TASK DESCRIPTION
Retype all of the data that follows, line for line.

Excerpts from a dataset:
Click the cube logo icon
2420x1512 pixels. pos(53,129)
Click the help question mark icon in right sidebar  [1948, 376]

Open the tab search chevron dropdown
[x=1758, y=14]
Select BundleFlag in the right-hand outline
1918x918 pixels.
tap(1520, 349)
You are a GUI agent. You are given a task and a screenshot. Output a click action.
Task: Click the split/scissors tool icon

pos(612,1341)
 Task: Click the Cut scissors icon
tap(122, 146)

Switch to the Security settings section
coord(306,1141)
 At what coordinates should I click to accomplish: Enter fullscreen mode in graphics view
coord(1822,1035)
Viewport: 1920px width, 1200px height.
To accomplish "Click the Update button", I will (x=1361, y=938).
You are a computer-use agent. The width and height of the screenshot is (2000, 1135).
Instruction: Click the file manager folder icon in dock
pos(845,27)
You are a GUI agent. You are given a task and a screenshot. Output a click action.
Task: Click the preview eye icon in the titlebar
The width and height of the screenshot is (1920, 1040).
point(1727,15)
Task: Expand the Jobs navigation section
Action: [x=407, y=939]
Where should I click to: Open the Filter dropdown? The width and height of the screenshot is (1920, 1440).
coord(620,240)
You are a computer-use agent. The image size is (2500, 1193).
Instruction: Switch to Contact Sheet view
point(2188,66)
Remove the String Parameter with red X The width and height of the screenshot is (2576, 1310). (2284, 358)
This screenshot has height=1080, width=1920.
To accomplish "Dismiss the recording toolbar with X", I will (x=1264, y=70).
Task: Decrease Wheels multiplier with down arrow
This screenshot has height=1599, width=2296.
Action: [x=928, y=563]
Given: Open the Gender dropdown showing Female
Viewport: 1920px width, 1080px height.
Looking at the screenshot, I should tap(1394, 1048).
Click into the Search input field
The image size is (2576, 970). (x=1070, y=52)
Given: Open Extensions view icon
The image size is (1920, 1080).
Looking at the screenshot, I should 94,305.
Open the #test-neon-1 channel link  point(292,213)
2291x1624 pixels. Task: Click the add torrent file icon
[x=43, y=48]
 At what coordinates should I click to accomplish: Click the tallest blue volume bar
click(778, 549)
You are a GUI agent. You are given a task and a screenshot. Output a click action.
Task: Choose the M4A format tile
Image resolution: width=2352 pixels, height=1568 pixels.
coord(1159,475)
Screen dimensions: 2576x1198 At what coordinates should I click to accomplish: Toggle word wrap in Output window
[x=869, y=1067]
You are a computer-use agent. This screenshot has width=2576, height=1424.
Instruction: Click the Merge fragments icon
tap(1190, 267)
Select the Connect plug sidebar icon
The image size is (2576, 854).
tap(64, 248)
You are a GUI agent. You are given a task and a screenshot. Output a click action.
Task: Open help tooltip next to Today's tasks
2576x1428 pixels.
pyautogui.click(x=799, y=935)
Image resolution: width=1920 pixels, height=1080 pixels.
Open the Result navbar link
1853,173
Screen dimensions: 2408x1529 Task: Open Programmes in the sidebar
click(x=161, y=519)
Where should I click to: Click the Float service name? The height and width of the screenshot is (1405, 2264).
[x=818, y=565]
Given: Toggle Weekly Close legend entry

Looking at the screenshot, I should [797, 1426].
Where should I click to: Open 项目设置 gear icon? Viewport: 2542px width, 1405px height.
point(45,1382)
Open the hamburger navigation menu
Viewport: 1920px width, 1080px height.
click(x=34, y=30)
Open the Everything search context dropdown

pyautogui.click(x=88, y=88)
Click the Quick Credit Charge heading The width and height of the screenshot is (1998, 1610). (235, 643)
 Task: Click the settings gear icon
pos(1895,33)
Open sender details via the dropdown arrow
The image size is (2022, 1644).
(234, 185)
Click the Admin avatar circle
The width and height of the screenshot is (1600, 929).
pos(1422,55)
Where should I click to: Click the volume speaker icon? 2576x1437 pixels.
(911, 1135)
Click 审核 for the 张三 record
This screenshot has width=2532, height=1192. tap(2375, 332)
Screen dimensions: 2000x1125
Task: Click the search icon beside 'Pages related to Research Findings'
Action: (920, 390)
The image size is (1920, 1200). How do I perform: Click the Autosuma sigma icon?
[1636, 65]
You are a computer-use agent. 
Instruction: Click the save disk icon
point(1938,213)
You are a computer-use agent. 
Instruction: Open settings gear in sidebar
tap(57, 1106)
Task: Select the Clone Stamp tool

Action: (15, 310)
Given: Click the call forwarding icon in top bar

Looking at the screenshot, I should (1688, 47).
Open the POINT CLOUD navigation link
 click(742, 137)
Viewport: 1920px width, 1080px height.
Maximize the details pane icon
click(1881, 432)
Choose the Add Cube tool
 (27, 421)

EXERCISE RESPONSE
Click the cube logo icon
2420x1512 pixels. pos(53,129)
Click the help question mark icon in right sidebar  [1948, 376]

Open the tab search chevron dropdown
[x=1758, y=14]
Select BundleFlag in the right-hand outline
1918x918 pixels.
tap(1520, 349)
You are a GUI agent. You are given a task and a screenshot. Output a click action.
Task: Click the split/scissors tool icon

pos(612,1341)
 Task: Click the Cut scissors icon
tap(122, 146)

Switch to the Security settings section
coord(306,1141)
 At what coordinates should I click to accomplish: Enter fullscreen mode in graphics view
coord(1822,1035)
Viewport: 1920px width, 1200px height.
To accomplish "Click the Update button", I will (x=1361, y=938).
You are a computer-use agent. The width and height of the screenshot is (2000, 1135).
Instruction: Click the file manager folder icon in dock
pos(845,27)
You are a GUI agent. You are given a task and a screenshot. Output a click action.
Task: Click the preview eye icon in the titlebar
The width and height of the screenshot is (1920, 1040).
point(1727,15)
Task: Expand the Jobs navigation section
Action: [x=407, y=939]
Where should I click to: Open the Filter dropdown? The width and height of the screenshot is (1920, 1440).
coord(620,240)
You are a computer-use agent. The image size is (2500, 1193).
Instruction: Switch to Contact Sheet view
point(2188,66)
Remove the String Parameter with red X The width and height of the screenshot is (2576, 1310). (2284, 358)
This screenshot has height=1080, width=1920.
To accomplish "Dismiss the recording toolbar with X", I will (x=1264, y=70).
Task: Decrease Wheels multiplier with down arrow
This screenshot has height=1599, width=2296.
Action: [x=928, y=563]
Given: Open the Gender dropdown showing Female
Viewport: 1920px width, 1080px height.
Looking at the screenshot, I should tap(1394, 1048).
Click into the Search input field
The image size is (2576, 970). (x=1070, y=52)
Given: Open Extensions view icon
The image size is (1920, 1080).
Looking at the screenshot, I should 94,305.
Open the #test-neon-1 channel link  point(292,213)
2291x1624 pixels. Task: Click the add torrent file icon
[x=43, y=48]
 At what coordinates should I click to accomplish: Click the tallest blue volume bar
click(778, 549)
You are a GUI agent. You are given a task and a screenshot. Output a click action.
Task: Choose the M4A format tile
Image resolution: width=2352 pixels, height=1568 pixels.
coord(1159,475)
Screen dimensions: 2576x1198 At what coordinates should I click to accomplish: Toggle word wrap in Output window
[x=869, y=1067]
You are a computer-use agent. This screenshot has width=2576, height=1424.
Instruction: Click the Merge fragments icon
tap(1190, 267)
Select the Connect plug sidebar icon
The image size is (2576, 854).
tap(64, 248)
You are a GUI agent. You are given a task and a screenshot. Output a click action.
Task: Open help tooltip next to Today's tasks
2576x1428 pixels.
pyautogui.click(x=799, y=935)
Image resolution: width=1920 pixels, height=1080 pixels.
Open the Result navbar link
1853,173
Screen dimensions: 2408x1529 Task: Open Programmes in the sidebar
click(x=161, y=519)
Where should I click to: Click the Float service name? The height and width of the screenshot is (1405, 2264).
[x=818, y=565]
Given: Toggle Weekly Close legend entry

Looking at the screenshot, I should [797, 1426].
Where should I click to: Open 项目设置 gear icon? Viewport: 2542px width, 1405px height.
point(45,1382)
Open the hamburger navigation menu
Viewport: 1920px width, 1080px height.
click(x=34, y=30)
Open the Everything search context dropdown

pyautogui.click(x=88, y=88)
Click the Quick Credit Charge heading The width and height of the screenshot is (1998, 1610). (235, 643)
 Task: Click the settings gear icon
pos(1895,33)
Open sender details via the dropdown arrow
The image size is (2022, 1644).
(234, 185)
Click the Admin avatar circle
The width and height of the screenshot is (1600, 929).
pos(1422,55)
Where should I click to: Click the volume speaker icon? 2576x1437 pixels.
(911, 1135)
Click 审核 for the 张三 record
This screenshot has width=2532, height=1192. tap(2375, 332)
Screen dimensions: 2000x1125
Task: Click the search icon beside 'Pages related to Research Findings'
Action: (920, 390)
The image size is (1920, 1200). How do I perform: Click the Autosuma sigma icon?
[1636, 65]
You are a computer-use agent. 
Instruction: Click the save disk icon
point(1938,213)
You are a computer-use agent. 
Instruction: Open settings gear in sidebar
tap(57, 1106)
Task: Select the Clone Stamp tool

Action: (15, 310)
Given: Click the call forwarding icon in top bar

Looking at the screenshot, I should (1688, 47).
Open the POINT CLOUD navigation link
 click(742, 137)
Viewport: 1920px width, 1080px height.
Maximize the details pane icon
click(1881, 432)
Choose the Add Cube tool
 (27, 421)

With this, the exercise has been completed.